Furthermore, the relation between the ground truth and GPT-4V's classification output was visualized in a confusion matrix (Fig. 2). Among the 6240 pages analyzed, GPT-4V identified approximately 232 plots that were with nitrogen isotherms, 630 that were PXRD patterns, and 331 that were TGA traces. It suggests a substantial volume of data within the analyzed literature. Moreover, 3537 pages were classified as lacking the plots of interest, which can be a strategy to be applied in the future to help human researchers streamline the review process for a specific type of literature plot by excluding less important pages and focusing only on the rest of the content-rich pages. We also estimated the time of this automated literature processing approach (ESI Tables S3 and S4†). On average, processing a 20-page paper took approximately 2 minutes at a rate of 5.5 seconds per image via API and this process can be parallelized (ESI Table S3†).

Fig. 2 Confusion matrix displaying the performance of GPT-4V in accurately predicting scientific plot types from reticular chemistry literature. The matrix compares actual choices (ground truth), including Nitrogen Isotherm (NI), Powder X-Ray Diffraction (PXRD), Thermogravimetric Analysis (TGA), Crystal Structure or Topology (CST), Other Gas Sorption Isotherm (OI), and None of the Above (NOTA), against the predicted choices made by the GPT-4V in its outputs. The numbers in the diagonal represent the number of each type of plot that was correctly identified by GPT-4V. The color gradient represents the frequency of predictions, with darker shades indicating higher occurrences.

GPT-4V's interpretation of nitrogen isotherm data

Building upon the successful labeling of page contents, we next directed our focus towards utilizing GPT-4V for the detailed interpretation and analysis of pages featuring nitrogen isotherm plots. To achieve this, we refined our prompt strategy, incorporating additional and specific verbal instructions (ESI Fig. S15†). These enhanced prompts guided GPT-4V to not only recognize nitrogen isotherms but also to extract and report key descriptors from each plot. These descriptors included the figure number, compound name, surface area or pore volume value reported by the author, the presence of hysteresis in the adsorption–desorption curve, the saturation plateaus of the isotherm, and an estimation of a bounding box encompassing the figure (Fig. 3). A critical aspect of this approach, aiming to minimize hallucinations, was the instruction for GPT-4V to strictly utilize the information available on the page image, defaulting to answer “N/A” for any unobtainable or ambiguous data. It turned out that GPT-4V demonstrated a remarkable ability to extract these details by analyzing the isotherm, its axes, legends, and accompanying text content.

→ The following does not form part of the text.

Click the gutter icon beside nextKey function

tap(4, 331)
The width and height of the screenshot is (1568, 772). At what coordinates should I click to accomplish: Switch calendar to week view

Fig. 3 The upper section presents an exemplary nitrogen isotherm graph, which is styled in a manner consistent with standard scientific publications and has a figure caption. The lower section features a radar chart detailing the accuracy of GPT-4V's performance in extracting and interpreting critical information, such as figure number, compound name, porosity values, hysteresis presence, saturation uptake, and bounding box parameters. Each vertex on the chart corresponds to the accuracy achieved in its associated category, illustrating the advanced image input capability of GPT-4V in processing and analysing graphical data from nitrogen isotherms. The grey lines demonstrate textual and visual cues, such as colour and shape, that guide GPT-4V in identifying specific information, with sample outcomes for each category displayed with-in each box.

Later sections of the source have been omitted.